§ TEXT SEGMENT:
+ + + + + + +
Also, music trackers tend to be way more liberal (in a sense to allow freedom, not to be left-wing politically, ironically, quite the opposite is true nowadays). Nobody cares is somebody is rude, racist or whatever, if off-topic flamewar goes over the top — the whole thread goes down. Otherwise, you can post whatever you want and nobody gives a shit and isn't pressured by the media to do something about it. After all, unlike twitter, reddit or stackoverflow, they aren't traded on the stock market.
2014 HN discussion: https://news.ycombinator.com/item?id=7149006
Using RSS to allow mirrors to host different subjects is really clever, although some of the categories seem quite large (>5TB). It may be worth breaking up each category (sharding) to keep each to 100GB or less so a volunteer can pick a couple and not worry about running out of disk when a category grows.
Then it would be good to track how many seeds each category-shard has so volunteers can help where it's most needed.
Incidentally, when the torrent file for your anime image collection passes 20MB, something has obviously gone very w̵r̵o̵n̵g̵ right.
There is no metadata - all you have is an awkward imprecise textual search of the abstract that comes with the data. Good luck hosting the world's data that way.
Through the magic of cryptographic hash algorithms, you can just keep your data sets floating around “raw” (like in these torrents), and then, elsewhere, ascribe metadata to the hash of the content it is meant to annotate.
Then, later, you can reassemble them in either order—either by first finding a data set, hashing it, and then looking up metadata in some metadata-hosting service; or by first browsing a catalogue of indexed metadata, finding out about a dataset that meets your needs, and then retrieving the data set by its hash.
Which is to say: with digital data, library science (creating metadata and chains-of-custody and indexing them for search) and archiving (ensuring access to pristine artifacts over time) don’t need to happen at the same time, in the same place. There can be separate “artifact hosting” and “metadata library” services. (Which is especially helpful in contexts where private IP is involved—you can still keep in your metadata library, the metadata for a data-set you don’t have the rights to; and those with the rights can go get the data-set themselves.)
+ + + + + + +
§ QUESTIONS TO ANSWER:
- 1) Name the platforms that the thread on hosting data sets contrasts with music trackers as being traded on the stock market.
- 2) Pick up the thread on hosting data sets where it stops and write the next post.
None of this work draws on the records.
+ + + + + + +
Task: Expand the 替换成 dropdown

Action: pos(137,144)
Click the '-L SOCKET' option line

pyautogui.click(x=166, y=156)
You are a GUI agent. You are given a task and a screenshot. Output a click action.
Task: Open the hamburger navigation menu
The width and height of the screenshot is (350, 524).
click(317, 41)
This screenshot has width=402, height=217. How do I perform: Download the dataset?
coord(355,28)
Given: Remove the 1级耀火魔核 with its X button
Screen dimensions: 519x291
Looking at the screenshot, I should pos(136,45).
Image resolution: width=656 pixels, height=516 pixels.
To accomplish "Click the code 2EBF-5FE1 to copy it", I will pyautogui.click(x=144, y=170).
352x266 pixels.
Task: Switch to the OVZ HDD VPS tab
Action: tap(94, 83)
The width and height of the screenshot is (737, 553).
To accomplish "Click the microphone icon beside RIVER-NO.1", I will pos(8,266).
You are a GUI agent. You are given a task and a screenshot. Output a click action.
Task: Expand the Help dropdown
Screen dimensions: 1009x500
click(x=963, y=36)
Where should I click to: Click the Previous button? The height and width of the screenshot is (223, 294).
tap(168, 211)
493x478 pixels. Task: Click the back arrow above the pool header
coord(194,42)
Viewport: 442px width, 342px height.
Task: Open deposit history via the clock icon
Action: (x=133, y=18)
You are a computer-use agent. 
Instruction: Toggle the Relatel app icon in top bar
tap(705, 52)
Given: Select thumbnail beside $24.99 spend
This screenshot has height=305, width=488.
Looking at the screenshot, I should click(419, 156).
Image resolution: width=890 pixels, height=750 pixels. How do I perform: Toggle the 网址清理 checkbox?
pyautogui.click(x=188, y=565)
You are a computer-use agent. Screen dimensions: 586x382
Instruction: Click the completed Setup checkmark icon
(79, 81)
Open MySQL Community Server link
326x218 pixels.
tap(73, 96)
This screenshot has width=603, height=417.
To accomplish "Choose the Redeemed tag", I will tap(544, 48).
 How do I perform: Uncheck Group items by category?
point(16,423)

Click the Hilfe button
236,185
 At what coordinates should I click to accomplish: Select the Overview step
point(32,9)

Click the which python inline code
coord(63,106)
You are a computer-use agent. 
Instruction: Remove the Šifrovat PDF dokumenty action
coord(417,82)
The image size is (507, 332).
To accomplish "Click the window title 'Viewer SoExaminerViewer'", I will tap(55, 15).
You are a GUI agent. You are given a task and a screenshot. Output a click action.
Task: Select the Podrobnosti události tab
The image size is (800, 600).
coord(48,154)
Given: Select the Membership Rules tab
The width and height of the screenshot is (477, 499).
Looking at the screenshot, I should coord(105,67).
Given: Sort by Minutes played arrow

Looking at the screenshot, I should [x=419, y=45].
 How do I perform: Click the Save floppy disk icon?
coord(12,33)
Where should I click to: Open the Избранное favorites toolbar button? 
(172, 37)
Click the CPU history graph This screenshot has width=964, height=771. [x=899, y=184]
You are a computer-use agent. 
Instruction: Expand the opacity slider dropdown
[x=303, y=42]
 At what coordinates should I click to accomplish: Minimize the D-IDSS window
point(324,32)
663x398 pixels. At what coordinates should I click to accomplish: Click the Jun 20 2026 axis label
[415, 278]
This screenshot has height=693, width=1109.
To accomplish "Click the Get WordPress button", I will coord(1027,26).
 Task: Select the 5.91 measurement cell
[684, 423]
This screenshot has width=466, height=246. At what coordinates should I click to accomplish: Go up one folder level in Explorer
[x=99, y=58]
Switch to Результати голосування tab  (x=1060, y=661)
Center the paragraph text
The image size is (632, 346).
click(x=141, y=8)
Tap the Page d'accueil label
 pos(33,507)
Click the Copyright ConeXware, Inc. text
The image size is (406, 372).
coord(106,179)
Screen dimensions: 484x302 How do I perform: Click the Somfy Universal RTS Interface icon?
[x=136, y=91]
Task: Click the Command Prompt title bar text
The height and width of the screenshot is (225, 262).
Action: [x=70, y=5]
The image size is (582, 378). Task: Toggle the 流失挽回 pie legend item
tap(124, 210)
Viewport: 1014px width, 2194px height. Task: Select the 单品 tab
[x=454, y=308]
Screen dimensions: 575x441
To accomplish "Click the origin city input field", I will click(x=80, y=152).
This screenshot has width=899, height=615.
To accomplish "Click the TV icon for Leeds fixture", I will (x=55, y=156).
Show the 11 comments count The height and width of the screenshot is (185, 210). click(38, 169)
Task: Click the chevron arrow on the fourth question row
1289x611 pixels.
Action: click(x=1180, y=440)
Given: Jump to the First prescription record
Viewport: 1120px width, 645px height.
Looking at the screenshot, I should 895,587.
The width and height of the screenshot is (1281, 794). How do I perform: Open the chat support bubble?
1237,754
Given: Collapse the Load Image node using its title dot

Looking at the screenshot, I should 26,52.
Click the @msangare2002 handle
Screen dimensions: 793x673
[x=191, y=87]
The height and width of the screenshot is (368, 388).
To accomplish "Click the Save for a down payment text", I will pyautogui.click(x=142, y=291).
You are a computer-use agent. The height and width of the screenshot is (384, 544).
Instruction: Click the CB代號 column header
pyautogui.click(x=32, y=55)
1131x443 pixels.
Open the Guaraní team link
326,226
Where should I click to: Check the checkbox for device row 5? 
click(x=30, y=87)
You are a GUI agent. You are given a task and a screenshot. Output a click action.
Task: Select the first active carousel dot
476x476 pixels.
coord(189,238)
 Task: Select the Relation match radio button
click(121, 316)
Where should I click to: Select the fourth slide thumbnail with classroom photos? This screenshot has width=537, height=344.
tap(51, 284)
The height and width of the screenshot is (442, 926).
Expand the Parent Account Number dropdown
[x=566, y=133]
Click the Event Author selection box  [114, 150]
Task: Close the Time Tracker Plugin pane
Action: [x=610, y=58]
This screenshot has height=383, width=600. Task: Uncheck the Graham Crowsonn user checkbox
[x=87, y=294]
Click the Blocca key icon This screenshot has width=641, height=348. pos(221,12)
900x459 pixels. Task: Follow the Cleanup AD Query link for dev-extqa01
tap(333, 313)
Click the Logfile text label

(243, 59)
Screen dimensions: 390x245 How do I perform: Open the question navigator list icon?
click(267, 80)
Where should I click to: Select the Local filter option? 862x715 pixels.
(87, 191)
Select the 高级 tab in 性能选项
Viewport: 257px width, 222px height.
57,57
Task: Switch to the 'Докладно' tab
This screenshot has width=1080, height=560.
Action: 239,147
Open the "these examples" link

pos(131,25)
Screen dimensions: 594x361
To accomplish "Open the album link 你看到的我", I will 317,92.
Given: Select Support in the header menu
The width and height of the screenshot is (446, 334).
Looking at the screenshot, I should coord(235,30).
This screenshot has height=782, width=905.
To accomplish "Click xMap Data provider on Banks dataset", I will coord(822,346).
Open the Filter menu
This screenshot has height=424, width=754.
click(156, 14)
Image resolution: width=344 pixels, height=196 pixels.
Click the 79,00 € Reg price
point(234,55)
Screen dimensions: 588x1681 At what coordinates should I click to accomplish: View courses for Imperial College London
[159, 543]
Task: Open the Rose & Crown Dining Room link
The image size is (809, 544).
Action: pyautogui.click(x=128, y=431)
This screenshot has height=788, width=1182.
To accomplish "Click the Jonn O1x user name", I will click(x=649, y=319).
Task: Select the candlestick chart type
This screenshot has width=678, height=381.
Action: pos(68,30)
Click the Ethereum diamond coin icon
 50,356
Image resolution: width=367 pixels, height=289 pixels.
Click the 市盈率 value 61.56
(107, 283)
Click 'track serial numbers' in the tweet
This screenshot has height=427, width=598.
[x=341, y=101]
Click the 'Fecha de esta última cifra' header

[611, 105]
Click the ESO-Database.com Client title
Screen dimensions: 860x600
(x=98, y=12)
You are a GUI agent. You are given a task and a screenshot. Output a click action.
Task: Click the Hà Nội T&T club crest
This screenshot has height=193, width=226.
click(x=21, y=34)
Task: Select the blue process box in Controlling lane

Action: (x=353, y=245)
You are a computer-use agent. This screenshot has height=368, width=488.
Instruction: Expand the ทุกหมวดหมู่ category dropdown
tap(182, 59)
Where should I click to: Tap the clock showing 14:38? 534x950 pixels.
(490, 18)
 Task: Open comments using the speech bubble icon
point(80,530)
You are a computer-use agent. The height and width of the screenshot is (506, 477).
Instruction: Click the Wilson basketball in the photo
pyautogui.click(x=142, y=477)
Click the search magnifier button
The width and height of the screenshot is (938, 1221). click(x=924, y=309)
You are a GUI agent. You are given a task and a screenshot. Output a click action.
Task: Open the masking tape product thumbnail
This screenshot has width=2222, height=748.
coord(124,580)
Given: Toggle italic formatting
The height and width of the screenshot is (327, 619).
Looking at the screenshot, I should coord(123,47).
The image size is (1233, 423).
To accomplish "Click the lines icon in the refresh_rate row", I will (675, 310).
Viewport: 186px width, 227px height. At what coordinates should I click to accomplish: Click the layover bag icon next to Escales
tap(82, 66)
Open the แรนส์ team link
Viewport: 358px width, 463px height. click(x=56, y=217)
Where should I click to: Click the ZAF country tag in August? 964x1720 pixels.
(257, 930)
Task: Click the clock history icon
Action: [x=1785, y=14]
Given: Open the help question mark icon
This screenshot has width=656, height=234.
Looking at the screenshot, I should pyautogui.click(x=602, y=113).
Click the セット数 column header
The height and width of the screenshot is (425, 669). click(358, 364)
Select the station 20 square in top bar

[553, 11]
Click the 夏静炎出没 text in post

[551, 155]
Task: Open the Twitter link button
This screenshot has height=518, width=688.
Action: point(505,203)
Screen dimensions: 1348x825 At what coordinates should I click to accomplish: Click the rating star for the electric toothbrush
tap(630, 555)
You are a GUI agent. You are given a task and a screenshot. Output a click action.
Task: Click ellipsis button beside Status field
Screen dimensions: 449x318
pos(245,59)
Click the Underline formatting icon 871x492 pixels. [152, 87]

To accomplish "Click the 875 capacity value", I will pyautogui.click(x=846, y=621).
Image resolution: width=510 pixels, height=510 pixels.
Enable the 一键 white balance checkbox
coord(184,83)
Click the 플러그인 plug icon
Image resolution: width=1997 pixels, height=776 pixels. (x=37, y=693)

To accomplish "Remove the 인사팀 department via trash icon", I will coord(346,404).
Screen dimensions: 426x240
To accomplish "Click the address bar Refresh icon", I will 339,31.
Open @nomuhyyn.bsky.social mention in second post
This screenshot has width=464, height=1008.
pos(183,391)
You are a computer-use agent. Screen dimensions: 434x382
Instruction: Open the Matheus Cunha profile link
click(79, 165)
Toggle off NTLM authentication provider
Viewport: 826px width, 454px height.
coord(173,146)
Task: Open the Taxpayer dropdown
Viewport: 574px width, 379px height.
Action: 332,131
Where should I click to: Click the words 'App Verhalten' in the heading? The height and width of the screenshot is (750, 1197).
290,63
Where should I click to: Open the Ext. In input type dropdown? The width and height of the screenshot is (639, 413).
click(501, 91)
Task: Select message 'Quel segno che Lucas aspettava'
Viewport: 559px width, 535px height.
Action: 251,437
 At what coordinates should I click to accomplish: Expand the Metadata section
+ + + + + + +
§ PER-TASK OUTPUTS:
- 1) twitter, reddit, stackoverflow

- 2)
> s that you don’t need to keep digital data’s metadata attached to the data “at the hip.”
You don't have to, but it's still mostly a good idea. But this stuff isn't either-or. We can have both.This is especially true for research oriented files, where consumers are often unable or unwilling to maintain a functional metadata store, and do a lot of manual file handling. Saying "well, somebody could have set up a super-awesome metadata system that track this" doesn't magically make those resources exist.
Library scientists might say archiving and structuring and curation are all facets of that science. And you'll also want a hash search engine that finds related hashes, as there can be many revisions + versions, only some of which have some metadata.
def get_labels(rightside):
met = {}
met['brain'] = (
1. * (rightside != 0).sum() / (rightside == 0).sum())
met['tumor'] = (
1. * (rightside > 2).sum() / ((rightside != 0).sum() + 1e-10))
met['has_enough_brain'] = met['brain'] > 0.30
met['has_tumor'] = met['tumor'] > 0.01
return met
I will say that it is very handy to know exactly how the labels were computed.What I really meant is a way to search and select data based on metadata. For example has_tumor.
Also note how everything is still one single blob, to get one line of any of the files, one would need to download everything.